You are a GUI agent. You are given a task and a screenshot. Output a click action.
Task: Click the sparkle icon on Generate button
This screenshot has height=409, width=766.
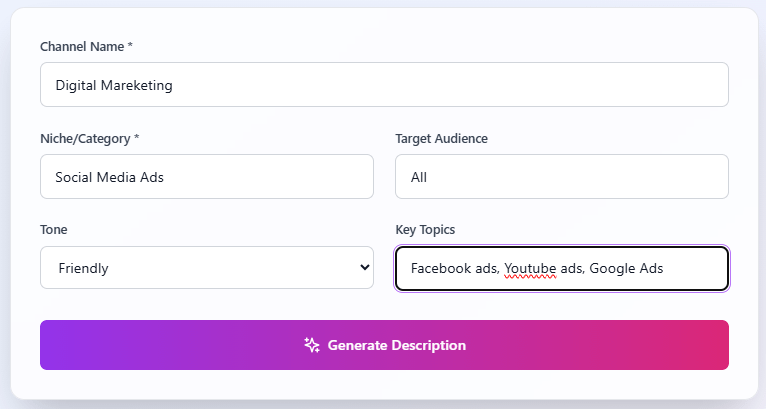pyautogui.click(x=312, y=345)
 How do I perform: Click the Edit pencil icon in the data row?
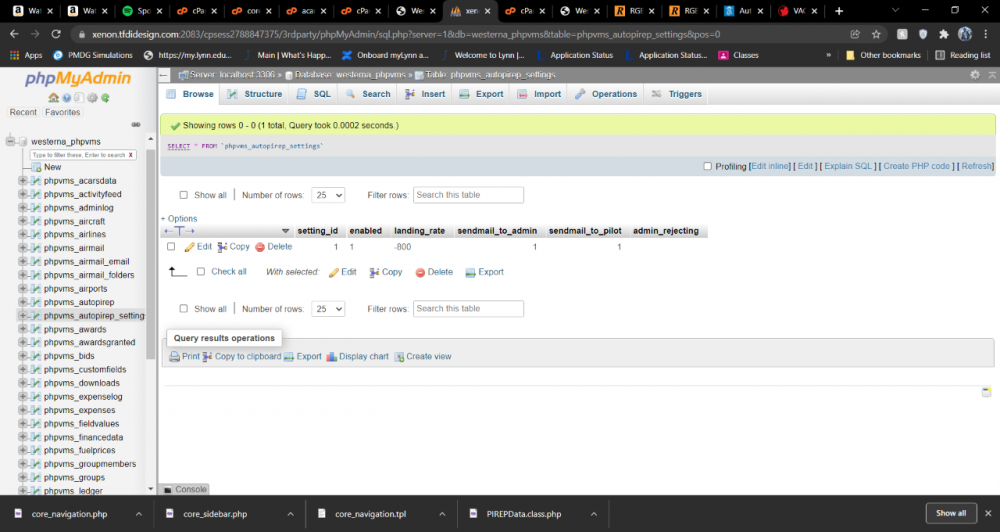[189, 247]
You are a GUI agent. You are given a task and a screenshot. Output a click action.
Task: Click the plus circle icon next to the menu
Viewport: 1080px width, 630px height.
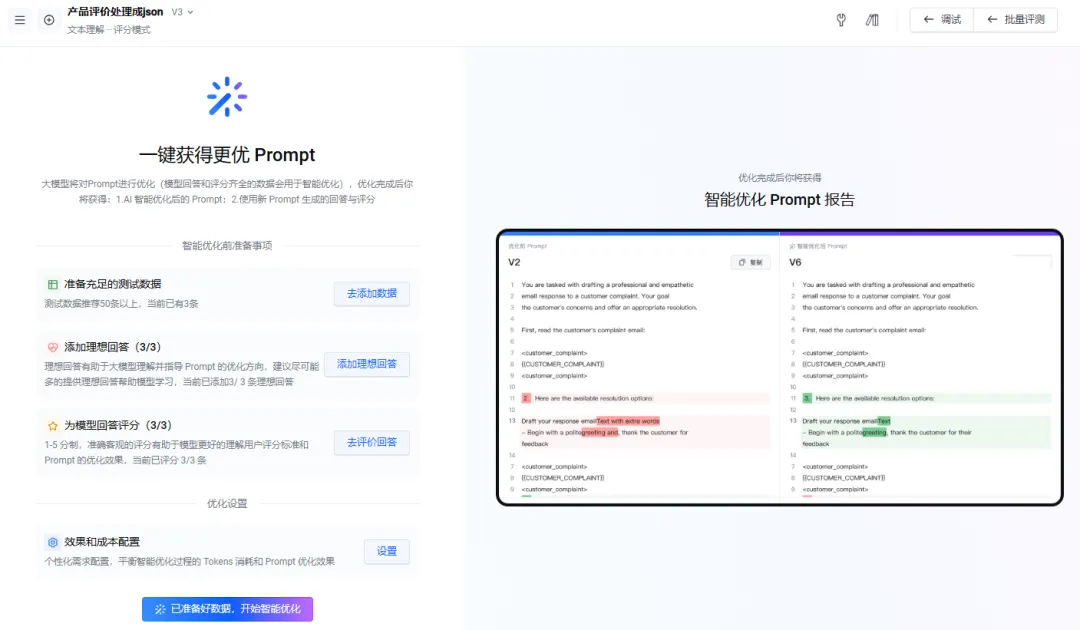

········

● Problem requirements
The copy must match the listing above exactly but contain no pictures.

● Output for this exercise
You are a GUI agent. You are given a task and a screenshot. Output a click action.
Task: Click the sparkle icon on Generate button
This screenshot has height=409, width=766.
pyautogui.click(x=312, y=345)
 How do I perform: Click the Edit pencil icon in the data row?
[189, 247]
You are a GUI agent. You are given a task and a screenshot. Output a click action.
Task: Click the plus circle icon next to the menu
Viewport: 1080px width, 630px height.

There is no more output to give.